[Word and element pointing entries]
· · ·
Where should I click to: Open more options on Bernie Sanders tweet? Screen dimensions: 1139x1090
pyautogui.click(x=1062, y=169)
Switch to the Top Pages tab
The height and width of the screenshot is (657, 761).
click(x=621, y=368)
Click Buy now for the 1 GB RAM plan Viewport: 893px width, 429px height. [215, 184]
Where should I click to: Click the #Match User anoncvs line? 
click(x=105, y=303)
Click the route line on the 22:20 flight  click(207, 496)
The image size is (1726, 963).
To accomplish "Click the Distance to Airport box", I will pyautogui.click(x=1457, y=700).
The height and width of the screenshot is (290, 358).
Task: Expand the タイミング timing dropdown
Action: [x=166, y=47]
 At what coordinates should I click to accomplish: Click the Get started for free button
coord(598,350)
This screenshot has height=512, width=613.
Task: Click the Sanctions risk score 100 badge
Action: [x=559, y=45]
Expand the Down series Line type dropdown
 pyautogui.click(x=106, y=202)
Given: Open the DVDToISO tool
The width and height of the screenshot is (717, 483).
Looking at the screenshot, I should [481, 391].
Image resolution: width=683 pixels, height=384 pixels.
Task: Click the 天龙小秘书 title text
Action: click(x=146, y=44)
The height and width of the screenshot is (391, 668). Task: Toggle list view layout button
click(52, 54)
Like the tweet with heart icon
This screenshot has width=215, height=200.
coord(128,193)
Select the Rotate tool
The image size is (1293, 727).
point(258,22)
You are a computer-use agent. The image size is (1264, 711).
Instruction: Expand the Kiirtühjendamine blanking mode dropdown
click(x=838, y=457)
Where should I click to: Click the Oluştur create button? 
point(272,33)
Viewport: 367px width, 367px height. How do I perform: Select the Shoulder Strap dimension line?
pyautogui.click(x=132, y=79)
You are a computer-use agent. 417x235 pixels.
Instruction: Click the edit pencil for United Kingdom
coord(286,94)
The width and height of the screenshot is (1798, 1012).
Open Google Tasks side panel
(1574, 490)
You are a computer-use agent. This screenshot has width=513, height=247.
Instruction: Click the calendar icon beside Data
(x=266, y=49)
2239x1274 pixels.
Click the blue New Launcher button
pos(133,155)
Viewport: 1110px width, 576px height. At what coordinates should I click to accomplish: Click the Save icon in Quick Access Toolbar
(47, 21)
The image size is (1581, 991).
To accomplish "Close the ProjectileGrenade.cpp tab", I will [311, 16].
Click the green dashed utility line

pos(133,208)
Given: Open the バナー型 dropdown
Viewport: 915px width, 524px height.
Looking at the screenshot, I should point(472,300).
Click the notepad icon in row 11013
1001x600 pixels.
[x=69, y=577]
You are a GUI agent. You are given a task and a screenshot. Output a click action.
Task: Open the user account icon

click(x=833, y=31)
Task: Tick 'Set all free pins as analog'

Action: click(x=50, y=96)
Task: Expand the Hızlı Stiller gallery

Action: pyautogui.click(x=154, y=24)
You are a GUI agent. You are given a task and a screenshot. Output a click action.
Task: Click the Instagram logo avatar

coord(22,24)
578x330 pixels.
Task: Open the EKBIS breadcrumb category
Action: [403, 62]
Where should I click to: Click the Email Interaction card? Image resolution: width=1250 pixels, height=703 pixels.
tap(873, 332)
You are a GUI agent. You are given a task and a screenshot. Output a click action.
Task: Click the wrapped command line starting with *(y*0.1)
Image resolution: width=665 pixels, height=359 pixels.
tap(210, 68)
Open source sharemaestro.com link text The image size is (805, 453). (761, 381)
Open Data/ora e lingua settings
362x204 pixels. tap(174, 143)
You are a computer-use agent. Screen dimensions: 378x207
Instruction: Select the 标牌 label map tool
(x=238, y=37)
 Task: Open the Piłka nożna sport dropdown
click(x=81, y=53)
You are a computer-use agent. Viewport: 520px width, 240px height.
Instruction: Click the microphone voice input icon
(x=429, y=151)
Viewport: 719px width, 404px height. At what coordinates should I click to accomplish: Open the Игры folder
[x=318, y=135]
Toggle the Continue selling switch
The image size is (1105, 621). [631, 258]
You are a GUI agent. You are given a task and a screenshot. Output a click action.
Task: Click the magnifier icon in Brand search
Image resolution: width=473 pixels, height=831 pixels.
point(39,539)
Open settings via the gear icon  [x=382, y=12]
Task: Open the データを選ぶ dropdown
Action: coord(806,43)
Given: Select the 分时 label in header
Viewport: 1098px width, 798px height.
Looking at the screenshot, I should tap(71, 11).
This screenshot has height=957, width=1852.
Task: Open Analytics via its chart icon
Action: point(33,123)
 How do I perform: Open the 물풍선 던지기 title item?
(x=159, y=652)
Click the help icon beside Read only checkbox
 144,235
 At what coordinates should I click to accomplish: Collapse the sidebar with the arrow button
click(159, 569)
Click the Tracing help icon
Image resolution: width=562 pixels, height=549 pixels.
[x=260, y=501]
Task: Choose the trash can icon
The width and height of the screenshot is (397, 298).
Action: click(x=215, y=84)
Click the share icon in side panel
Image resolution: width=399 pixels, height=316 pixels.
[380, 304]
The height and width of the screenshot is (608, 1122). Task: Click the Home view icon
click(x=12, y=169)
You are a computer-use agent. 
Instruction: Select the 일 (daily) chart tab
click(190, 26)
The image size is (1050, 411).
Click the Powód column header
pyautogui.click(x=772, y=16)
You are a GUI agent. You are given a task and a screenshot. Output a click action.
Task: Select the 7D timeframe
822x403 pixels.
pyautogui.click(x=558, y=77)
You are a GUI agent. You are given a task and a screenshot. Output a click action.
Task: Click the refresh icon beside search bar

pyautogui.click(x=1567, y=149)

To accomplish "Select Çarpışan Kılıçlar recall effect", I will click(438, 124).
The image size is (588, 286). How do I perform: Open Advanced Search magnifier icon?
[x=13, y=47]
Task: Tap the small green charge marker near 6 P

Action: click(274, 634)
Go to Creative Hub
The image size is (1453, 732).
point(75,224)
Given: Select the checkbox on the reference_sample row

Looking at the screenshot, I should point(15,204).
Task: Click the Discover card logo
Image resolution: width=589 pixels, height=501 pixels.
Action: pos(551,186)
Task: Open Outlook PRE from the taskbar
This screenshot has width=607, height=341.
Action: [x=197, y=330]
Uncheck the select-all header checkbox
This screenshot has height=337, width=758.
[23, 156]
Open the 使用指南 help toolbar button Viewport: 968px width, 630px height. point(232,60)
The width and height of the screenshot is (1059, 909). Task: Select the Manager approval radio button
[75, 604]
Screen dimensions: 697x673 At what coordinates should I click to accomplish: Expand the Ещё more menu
· · ·
> **Exercise objective**
Reproduce every one of the records above word for word, leaving out nothing and changing nothing.

> **Solution to this task**
Where should I click to: Open more options on Bernie Sanders tweet? Screen dimensions: 1139x1090
pyautogui.click(x=1062, y=169)
Switch to the Top Pages tab
The height and width of the screenshot is (657, 761).
click(x=621, y=368)
Click Buy now for the 1 GB RAM plan Viewport: 893px width, 429px height. [215, 184]
Where should I click to: Click the #Match User anoncvs line? 
click(x=105, y=303)
Click the route line on the 22:20 flight  click(207, 496)
The image size is (1726, 963).
To accomplish "Click the Distance to Airport box", I will pyautogui.click(x=1457, y=700).
The height and width of the screenshot is (290, 358).
Task: Expand the タイミング timing dropdown
Action: [x=166, y=47]
 At what coordinates should I click to accomplish: Click the Get started for free button
coord(598,350)
This screenshot has height=512, width=613.
Task: Click the Sanctions risk score 100 badge
Action: [x=559, y=45]
Expand the Down series Line type dropdown
 pyautogui.click(x=106, y=202)
Given: Open the DVDToISO tool
The width and height of the screenshot is (717, 483).
Looking at the screenshot, I should [481, 391].
Image resolution: width=683 pixels, height=384 pixels.
Task: Click the 天龙小秘书 title text
Action: click(x=146, y=44)
The height and width of the screenshot is (391, 668). Task: Toggle list view layout button
click(52, 54)
Like the tweet with heart icon
This screenshot has width=215, height=200.
coord(128,193)
Select the Rotate tool
The image size is (1293, 727).
point(258,22)
You are a computer-use agent. The image size is (1264, 711).
Instruction: Expand the Kiirtühjendamine blanking mode dropdown
click(x=838, y=457)
Where should I click to: Click the Oluştur create button? 
point(272,33)
Viewport: 367px width, 367px height. How do I perform: Select the Shoulder Strap dimension line?
pyautogui.click(x=132, y=79)
You are a computer-use agent. 417x235 pixels.
Instruction: Click the edit pencil for United Kingdom
coord(286,94)
The width and height of the screenshot is (1798, 1012).
Open Google Tasks side panel
(1574, 490)
You are a computer-use agent. This screenshot has width=513, height=247.
Instruction: Click the calendar icon beside Data
(x=266, y=49)
2239x1274 pixels.
Click the blue New Launcher button
pos(133,155)
Viewport: 1110px width, 576px height. At what coordinates should I click to accomplish: Click the Save icon in Quick Access Toolbar
(47, 21)
The image size is (1581, 991).
To accomplish "Close the ProjectileGrenade.cpp tab", I will [311, 16].
Click the green dashed utility line

pos(133,208)
Given: Open the バナー型 dropdown
Viewport: 915px width, 524px height.
Looking at the screenshot, I should point(472,300).
Click the notepad icon in row 11013
1001x600 pixels.
[x=69, y=577]
You are a GUI agent. You are given a task and a screenshot. Output a click action.
Task: Open the user account icon

click(x=833, y=31)
Task: Tick 'Set all free pins as analog'

Action: click(x=50, y=96)
Task: Expand the Hızlı Stiller gallery

Action: pyautogui.click(x=154, y=24)
You are a GUI agent. You are given a task and a screenshot. Output a click action.
Task: Click the Instagram logo avatar

coord(22,24)
578x330 pixels.
Task: Open the EKBIS breadcrumb category
Action: [403, 62]
Where should I click to: Click the Email Interaction card? Image resolution: width=1250 pixels, height=703 pixels.
tap(873, 332)
You are a GUI agent. You are given a task and a screenshot. Output a click action.
Task: Click the wrapped command line starting with *(y*0.1)
Image resolution: width=665 pixels, height=359 pixels.
tap(210, 68)
Open source sharemaestro.com link text The image size is (805, 453). (761, 381)
Open Data/ora e lingua settings
362x204 pixels. tap(174, 143)
You are a computer-use agent. Screen dimensions: 378x207
Instruction: Select the 标牌 label map tool
(x=238, y=37)
 Task: Open the Piłka nożna sport dropdown
click(x=81, y=53)
You are a computer-use agent. Viewport: 520px width, 240px height.
Instruction: Click the microphone voice input icon
(x=429, y=151)
Viewport: 719px width, 404px height. At what coordinates should I click to accomplish: Open the Игры folder
[x=318, y=135]
Toggle the Continue selling switch
The image size is (1105, 621). [631, 258]
You are a GUI agent. You are given a task and a screenshot. Output a click action.
Task: Click the magnifier icon in Brand search
Image resolution: width=473 pixels, height=831 pixels.
point(39,539)
Open settings via the gear icon  [x=382, y=12]
Task: Open the データを選ぶ dropdown
Action: coord(806,43)
Given: Select the 分时 label in header
Viewport: 1098px width, 798px height.
Looking at the screenshot, I should tap(71, 11).
This screenshot has height=957, width=1852.
Task: Open Analytics via its chart icon
Action: point(33,123)
 How do I perform: Open the 물풍선 던지기 title item?
(x=159, y=652)
Click the help icon beside Read only checkbox
 144,235
 At what coordinates should I click to accomplish: Collapse the sidebar with the arrow button
click(159, 569)
Click the Tracing help icon
Image resolution: width=562 pixels, height=549 pixels.
[x=260, y=501]
Task: Choose the trash can icon
The width and height of the screenshot is (397, 298).
Action: click(x=215, y=84)
Click the share icon in side panel
Image resolution: width=399 pixels, height=316 pixels.
[380, 304]
The height and width of the screenshot is (608, 1122). Task: Click the Home view icon
click(x=12, y=169)
You are a computer-use agent. 
Instruction: Select the 일 (daily) chart tab
click(190, 26)
The image size is (1050, 411).
Click the Powód column header
pyautogui.click(x=772, y=16)
You are a GUI agent. You are given a task and a screenshot. Output a click action.
Task: Select the 7D timeframe
822x403 pixels.
pyautogui.click(x=558, y=77)
You are a GUI agent. You are given a task and a screenshot. Output a click action.
Task: Click the refresh icon beside search bar

pyautogui.click(x=1567, y=149)

To accomplish "Select Çarpışan Kılıçlar recall effect", I will click(438, 124).
The image size is (588, 286). How do I perform: Open Advanced Search magnifier icon?
[x=13, y=47]
Task: Tap the small green charge marker near 6 P

Action: click(274, 634)
Go to Creative Hub
The image size is (1453, 732).
point(75,224)
Given: Select the checkbox on the reference_sample row

Looking at the screenshot, I should point(15,204).
Task: Click the Discover card logo
Image resolution: width=589 pixels, height=501 pixels.
Action: pos(551,186)
Task: Open Outlook PRE from the taskbar
This screenshot has width=607, height=341.
Action: [x=197, y=330]
Uncheck the select-all header checkbox
This screenshot has height=337, width=758.
[23, 156]
Open the 使用指南 help toolbar button Viewport: 968px width, 630px height. point(232,60)
The width and height of the screenshot is (1059, 909). Task: Select the Manager approval radio button
[75, 604]
Screen dimensions: 697x673 At what coordinates should I click to accomplish: Expand the Ещё more menu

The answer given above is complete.